╭─ Extract
More than 80 people were killed and hundreds of others injured in Khan Sheikhun.

Assad says reports were fabricated

Meanwhile, Syrian president Bashar al-Assad said that reports of a chemical weapons attack were “fabricated” and that “there was no order to make any attack.”

Speaking to AFP, Assad claimed it was “not clear whether it happened or not, because how can you verify a video? You have a lot of fake videos now.”

“We don’t know whether those dead children were killed in Khan Sheikhun. Were they dead at all? Who committed the attack if there was an attack?”

Syrian president Bashar al-Assad

“Our impression is that the west, mainly the United States, is hand-in-glove with the terrorists. They fabricated the whole story in order to have a pretext for the attack,” Assad said, referring to the April 7 Tomahawk cruise missile attack on al-Shayrat airbase ordered by US President Donald J Trump.

Assad further claimed that the Syrian government has never used chemical weapons.

“We don’t have any chemical weapons, we gave up our arsenal a few years ago,” he said. “Even if we have them, we wouldn’t use them and we have never used our chemical arsenal in our history.”

Russia, Assad’s strongest ally, has not denied that people in Khan Sheikhun were killed by chemical weapons. Moscow instead claims that the gas was released after Syrian government airstrikes hit a rebel weapons warehouse.

On April 12, Russia vetoed a UN Security Council resolution demanding Syria cooperate with a UN inquiry into the attack. Bolivia also voted against while China, Ethiopia and Kazakhstan abstained.

Assad told AFP he would “only allow any investigation when it’s impartial, when we make sure that unbiased countries will participate in this delegation in order to make sure that they won’t use it for politicised purposes.”
╰─
__Problem to solve__.
Copy out the section of the Khan Sheikhun report starting with "Speaking to AFP, Assad" and going on through "used chemical weapons.", word for word.
╭─ Data lines
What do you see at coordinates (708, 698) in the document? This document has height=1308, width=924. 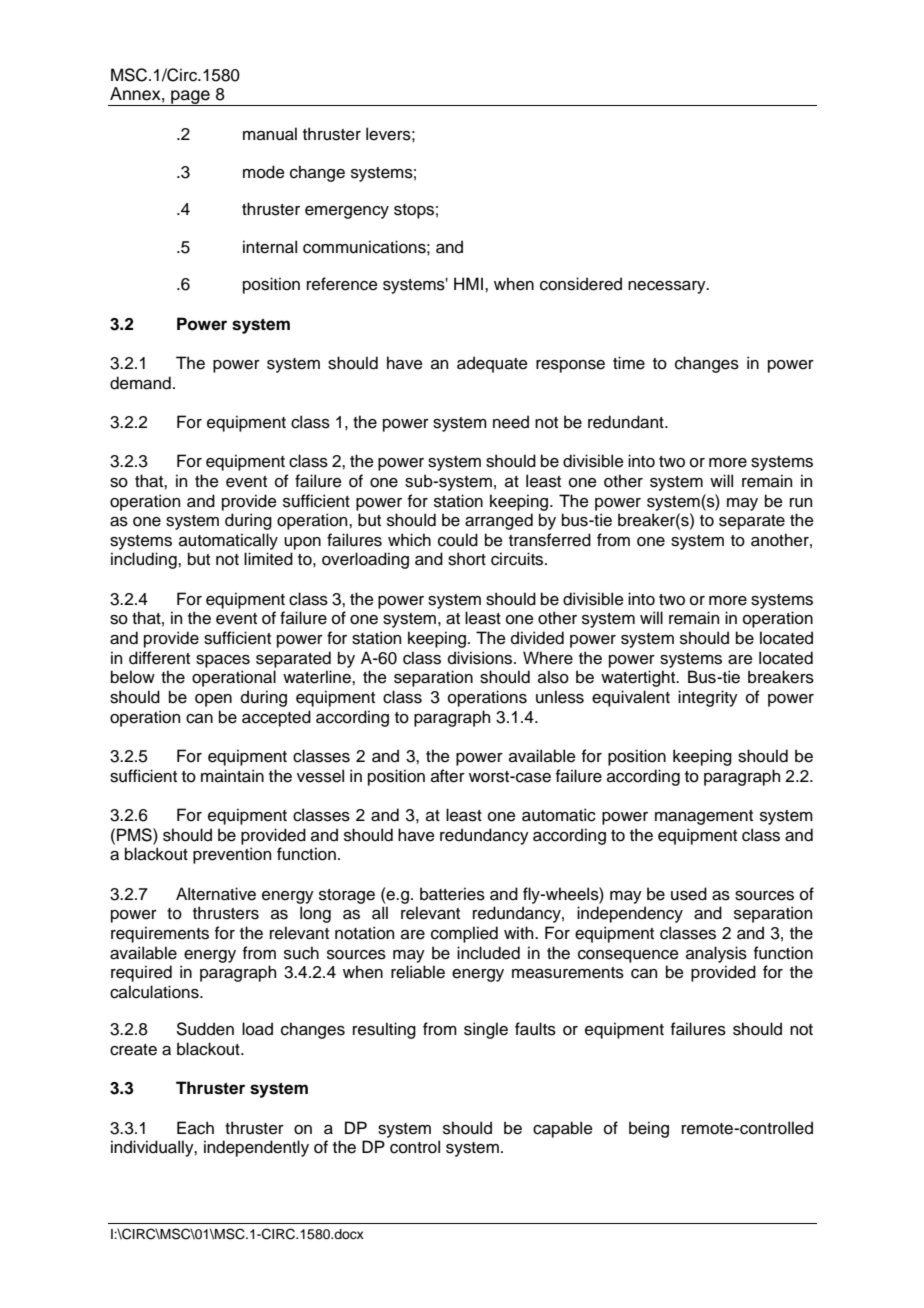 I see `integrity` at bounding box center [708, 698].
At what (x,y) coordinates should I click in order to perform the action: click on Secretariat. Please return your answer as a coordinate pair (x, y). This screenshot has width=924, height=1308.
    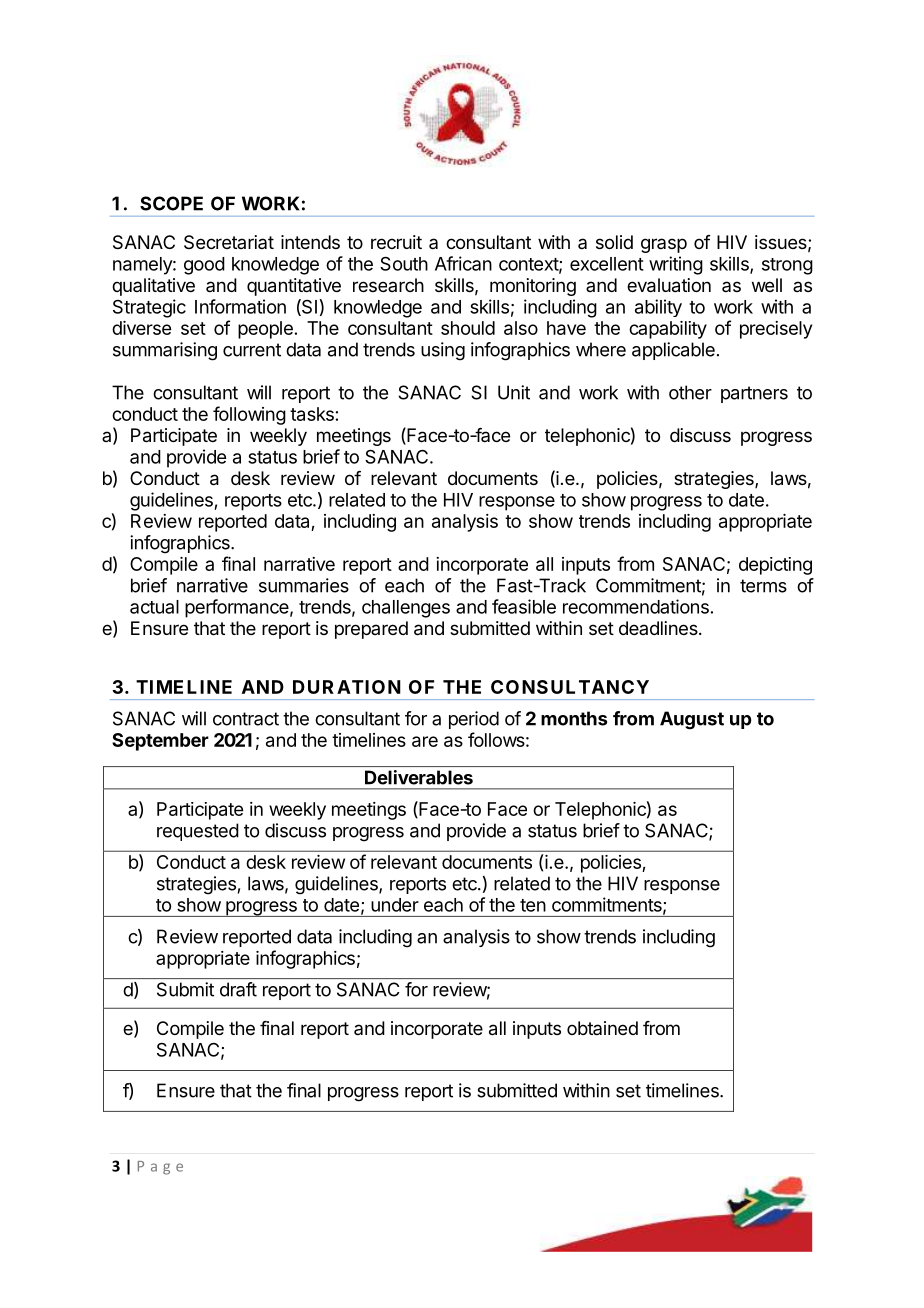
    Looking at the image, I should click on (229, 242).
╰─
__Answer below__.
Speaking to AFP, Assad claimed it was “not clear whether it happened or not, because how can you verify a video? You have a lot of fake videos now.”

“We don’t know whether those dead children were killed in Khan Sheikhun. Were they dead at all? Who committed the attack if there was an attack?”

Syrian president Bashar al-Assad

“Our impression is that the west, mainly the United States, is hand-in-glove with the terrorists. They fabricated the whole story in order to have a pretext for the attack,” Assad said, referring to the April 7 Tomahawk cruise missile attack on al-Shayrat airbase ordered by US President Donald J Trump.

Assad further claimed that the Syrian government has never used chemical weapons.